Hacker News new | ask | show | jobs
by jondwillis 972 days ago
This is a great README! It clearly breaks down some approaches to RAG. I also approciate how you strive to de-mystify what’s going on under the hood, which is in many ways VERY simple.

This seems very similar to LangSmith’s trace monitoring, which I have been leaning on heavily for observability. You also mention LlamaIndex— how do you see your project fitting into the ecosystem?

I don’t think I would able to use this yet because it is serial. Is it possible to non-serially issue independent sub-question queries?

In my experimental agent system, waggledance.ai[1], I have been working on a pre-agent step of picking and synthesizing the right context and tools[2] for a given subtask of a larger goal, and it seems to be boosting results. It looks like now I have to try sub-question answering in the mix as well.

[1] demo - https://waggledance.ai

[2] relevant code sample - https://github.com/agi-merge/waggle-dance/blob/1b14163c24fd2...

1 comments

Thanks for the kind words and the great questions!

-- LlamaIndex has some excellent abstractions. In fact, I started off this project with LlamaIndex using their sub-question query engine. However, I found that the abstractions often obfuscate the prompt templates and the pipeline itself from the user. I found that writing my own pipeline was easier than trying to figure out how to engineer the prompts that LlamaIndex was using.

-- It is possible to non-serially issue independent sub-question queries (e.g., using async io). LlamaIndex does something similar. However, I would be extra careful while issuing parallel sub-queries due to the brittle nature of the system.

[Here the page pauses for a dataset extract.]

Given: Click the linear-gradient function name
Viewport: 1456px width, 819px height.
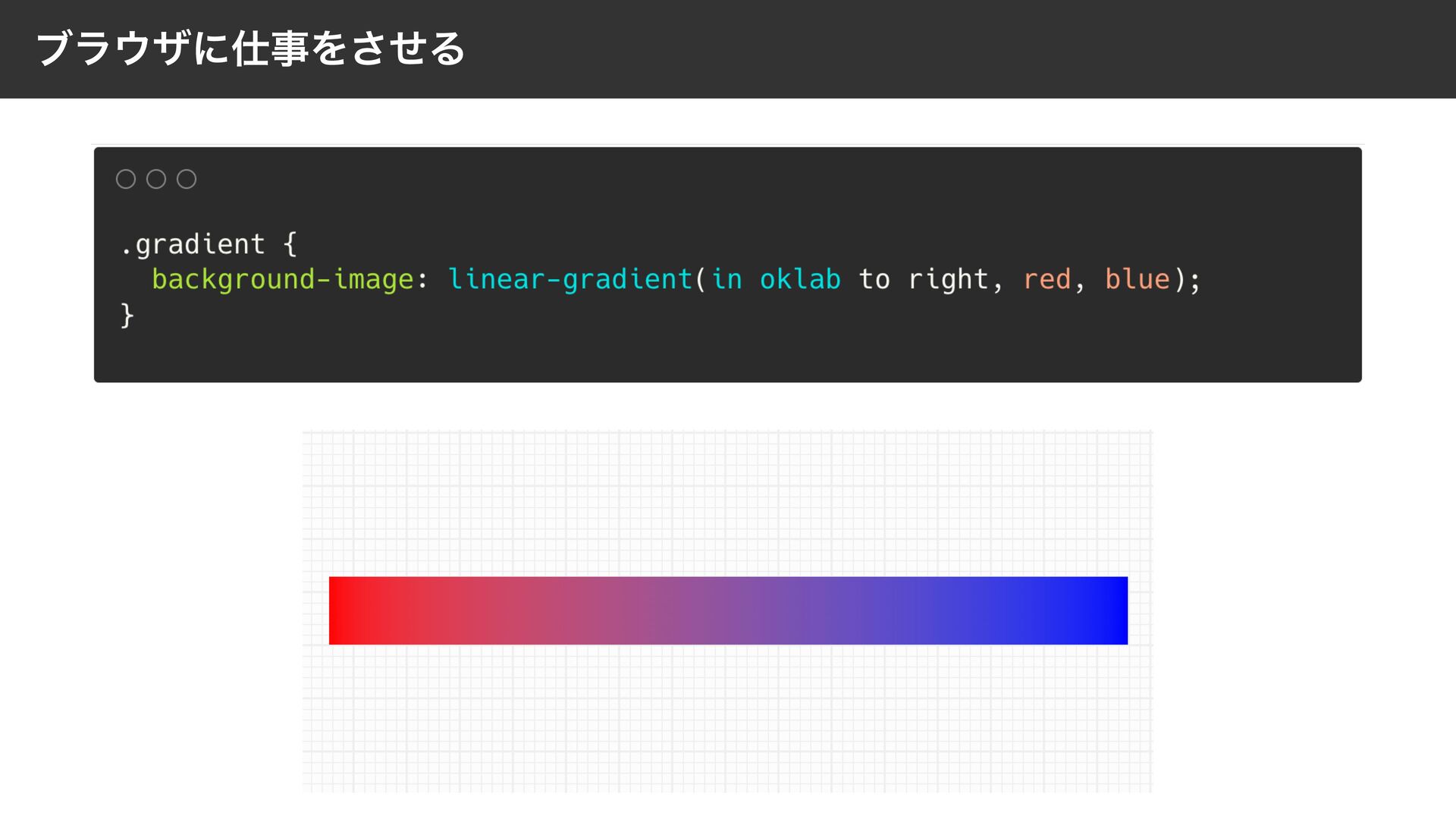Looking at the screenshot, I should pyautogui.click(x=570, y=279).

-- Cool project! I like the fact that the agent decision-making is clearly shown in the UI. A few questions: 1) How do you handle LLM output inconsistencies? 2) Can the user change the prompts for tasks or sub-tasks if the output is not satisfactory? Overall, a great idea and this sub-question query engine might simplify some of the abstractions here.

1) What do you mean by LLM output inconsistencies? Most LLM responses are parsed, and then if that fails, an attempt to auto-fix them is made by re-running the previous output through a rewriting/schema prompt.

2) I want that feature too, and have it planned! I want to have a sort of knowledge / progress dashboard, where users can "chat their data". I also want to add to each sub-task the ability to restart from that point. Essentially, since the project is a running on an entirely serverless architecture, this means serializing everything important, canceling current functions, and then re-hydrating from a certain point and calling the serverless functions again.

1) While building this system, I found that the LLM can sometimes generate unpredictable responses. For example, the LLM sometimes chooses to summarize the document even for a simple retrieval question. When using expensive LLM models, this mistake could result in 10x higher cost. In your case, the LLM could generate sub-tasks that incur significant operating overheads. Just curious if you're currently facing such issues and if you have plans to mitigate them.

2) The restart idea is neat! I often faced this scenario where only few sub-questions have some issues that need to be fixed. Tweaking them without re-running the whole pipeline seems like a useful feature in this case.